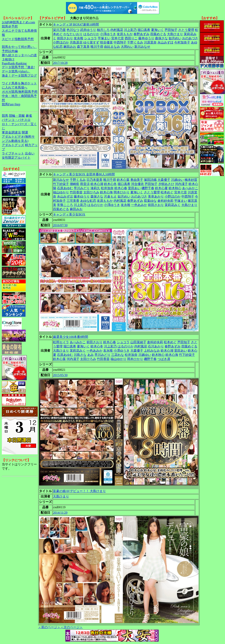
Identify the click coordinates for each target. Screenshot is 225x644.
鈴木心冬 (110, 184)
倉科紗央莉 (165, 200)
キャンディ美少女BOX (69, 214)
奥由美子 (137, 180)
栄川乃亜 (59, 30)
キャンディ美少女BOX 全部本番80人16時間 (84, 174)
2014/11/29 (60, 512)
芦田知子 (171, 30)
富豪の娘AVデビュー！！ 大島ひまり (79, 491)
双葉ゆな (150, 200)
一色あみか (139, 205)
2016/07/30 (60, 225)
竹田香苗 (76, 192)
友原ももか (125, 34)
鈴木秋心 (175, 188)
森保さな (161, 38)
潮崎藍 (74, 184)
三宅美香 (73, 200)
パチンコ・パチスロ (16, 120)
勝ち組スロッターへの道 (19, 55)
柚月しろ (103, 30)
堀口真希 (144, 30)
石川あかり (156, 346)
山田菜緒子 (138, 342)
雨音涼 (85, 184)
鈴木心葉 (123, 180)
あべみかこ (190, 188)
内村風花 (117, 30)
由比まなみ (112, 46)
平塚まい (104, 38)
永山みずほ (165, 42)
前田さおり (65, 38)
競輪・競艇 (17, 116)
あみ (90, 355)
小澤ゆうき (108, 34)
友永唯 (78, 38)
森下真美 (83, 46)
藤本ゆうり (146, 38)
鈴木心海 (106, 192)
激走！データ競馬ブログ (19, 76)
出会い (30, 153)
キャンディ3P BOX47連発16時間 (76, 24)
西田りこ (131, 38)
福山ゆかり (61, 192)
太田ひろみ (91, 192)
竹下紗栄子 (61, 184)
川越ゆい (177, 180)
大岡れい (127, 46)
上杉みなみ (152, 350)
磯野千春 (148, 188)
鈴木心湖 (97, 184)
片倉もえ (110, 196)
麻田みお (70, 46)
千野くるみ (135, 42)
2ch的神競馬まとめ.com (18, 22)
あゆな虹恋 (88, 200)
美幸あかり (156, 196)
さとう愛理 (186, 30)
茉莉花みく (173, 205)
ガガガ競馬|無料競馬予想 (19, 92)
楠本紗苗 (191, 180)
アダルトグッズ (13, 145)
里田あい (134, 188)
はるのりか (91, 34)
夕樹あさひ (166, 184)
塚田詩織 (150, 180)
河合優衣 (137, 184)
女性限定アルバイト (16, 158)
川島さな (80, 355)
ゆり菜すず (91, 42)
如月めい (175, 38)
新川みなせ (142, 46)
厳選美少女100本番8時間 (70, 337)
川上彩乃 (130, 30)
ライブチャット (13, 153)
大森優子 (164, 180)
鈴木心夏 (161, 188)
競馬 (5, 116)
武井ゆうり (88, 30)
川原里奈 (150, 42)
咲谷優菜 (106, 42)
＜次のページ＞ (71, 627)
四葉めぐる (158, 34)
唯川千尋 (97, 46)
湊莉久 (95, 188)
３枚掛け (8, 59)
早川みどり (82, 188)
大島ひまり (175, 34)
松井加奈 (107, 188)
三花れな (117, 355)
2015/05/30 (60, 375)
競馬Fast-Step (11, 104)
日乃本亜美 (94, 180)
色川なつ (73, 30)
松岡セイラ (61, 342)
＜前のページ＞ (49, 627)
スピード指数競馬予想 (18, 39)
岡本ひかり (122, 192)
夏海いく (157, 30)
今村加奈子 (182, 42)
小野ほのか (61, 42)
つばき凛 (164, 359)
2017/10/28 (60, 63)
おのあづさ (190, 38)
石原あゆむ (65, 188)
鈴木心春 (121, 188)
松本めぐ (167, 192)
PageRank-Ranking (14, 63)
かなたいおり (73, 34)
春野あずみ (142, 34)
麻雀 (29, 116)
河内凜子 (181, 184)
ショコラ (90, 38)
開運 (25, 132)
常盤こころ (65, 205)
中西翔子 (120, 42)
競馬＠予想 (10, 26)
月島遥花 (76, 42)
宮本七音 (117, 38)
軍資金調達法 (11, 132)
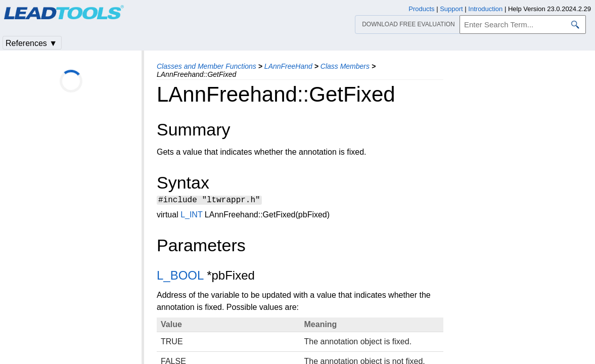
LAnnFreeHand (288, 66)
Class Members (345, 66)
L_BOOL (180, 277)
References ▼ (31, 43)
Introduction (485, 9)
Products (421, 9)
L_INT (191, 216)
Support (451, 9)
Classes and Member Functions (206, 66)
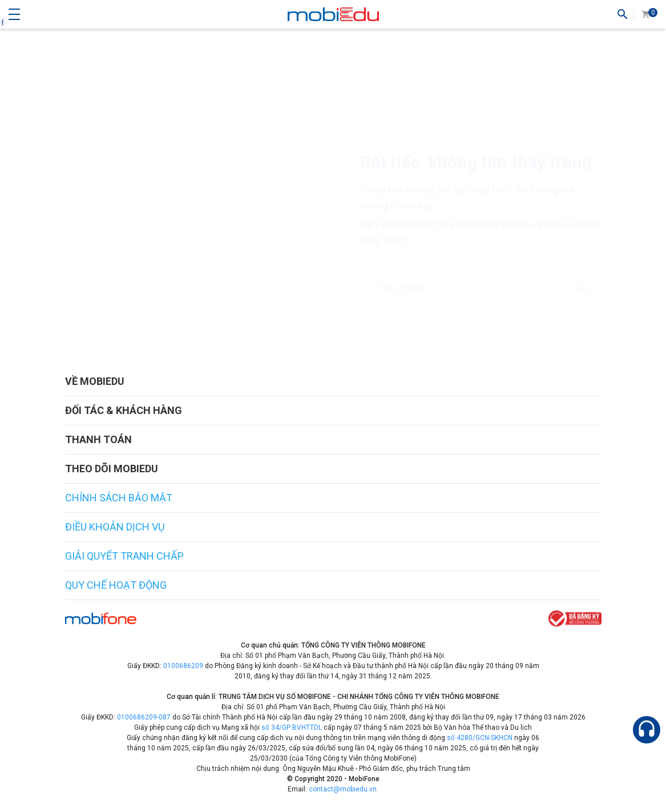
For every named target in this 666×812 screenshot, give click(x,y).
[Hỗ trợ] (647, 730)
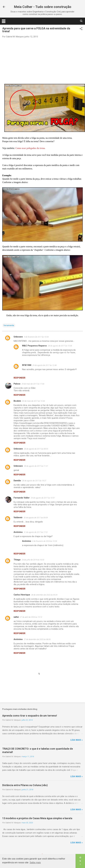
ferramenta (9, 325)
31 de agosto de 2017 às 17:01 (36, 532)
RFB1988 (27, 365)
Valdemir (18, 518)
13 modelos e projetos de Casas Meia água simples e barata (37, 818)
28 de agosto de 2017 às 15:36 (60, 346)
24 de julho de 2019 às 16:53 (33, 560)
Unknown (18, 337)
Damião (17, 480)
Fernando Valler (22, 498)
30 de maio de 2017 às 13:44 (33, 401)
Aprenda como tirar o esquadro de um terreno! (30, 715)
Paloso (17, 384)
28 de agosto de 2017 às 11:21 (36, 466)
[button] (81, 29)
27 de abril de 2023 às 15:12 (31, 617)
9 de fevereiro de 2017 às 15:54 (36, 337)
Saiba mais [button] (35, 862)
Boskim (17, 401)
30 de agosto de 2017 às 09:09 (36, 518)
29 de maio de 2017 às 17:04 (33, 384)
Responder (19, 378)
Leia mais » (77, 740)
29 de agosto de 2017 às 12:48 (44, 365)
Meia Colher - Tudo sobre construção (42, 7)
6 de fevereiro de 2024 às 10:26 (45, 541)
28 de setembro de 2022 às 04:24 (44, 595)
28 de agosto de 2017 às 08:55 (36, 449)
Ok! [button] (80, 861)
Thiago (17, 560)
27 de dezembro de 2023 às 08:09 (37, 639)
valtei (16, 617)
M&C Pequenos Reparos (34, 346)
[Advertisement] (42, 61)
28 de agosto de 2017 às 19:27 (34, 480)
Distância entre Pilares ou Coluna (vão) (25, 785)
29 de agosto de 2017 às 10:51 (43, 498)
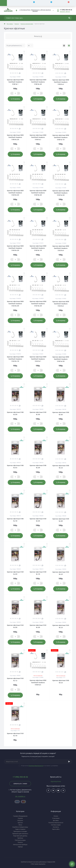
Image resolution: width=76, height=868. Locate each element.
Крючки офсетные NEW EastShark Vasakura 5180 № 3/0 (61, 359)
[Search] (69, 18)
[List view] (64, 45)
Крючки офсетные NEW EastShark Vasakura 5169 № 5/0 (15, 193)
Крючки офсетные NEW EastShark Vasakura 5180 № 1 (15, 82)
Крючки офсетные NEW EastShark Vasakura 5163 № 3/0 (15, 304)
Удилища (20, 838)
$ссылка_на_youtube (58, 790)
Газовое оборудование (20, 816)
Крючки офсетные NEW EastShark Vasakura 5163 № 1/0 (15, 359)
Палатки (20, 842)
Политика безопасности (36, 766)
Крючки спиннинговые (27, 24)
____________
## TASK REQUIREMENTS
Rewrite the rows from the line with "Image resolution: width=76, height=868." through the line with "Газовое оборудование (20, 816)", request line included, and move each answer coordinate by adding -101 to both of its numbers.

## EXPECTED OUTPUT
Image resolution: width=76, height=868. Locate each element.
Крючки офсетные NEW EastShark Vasakura 5180 № 3/0 (-40, 258)
[Search] (-32, -83)
[List view] (-37, -56)
Крючки офсетные NEW EastShark Vasakura 5169 № 5/0 (-86, 92)
Крючки офсетные NEW EastShark Vasakura 5180 № 1 (-86, -19)
Крючки офсетные NEW EastShark Vasakura 5163 № 3/0 (-86, 203)
Удилища (-81, 737)
$ссылка_на_youtube (-43, 689)
Газовое оборудование (-81, 715)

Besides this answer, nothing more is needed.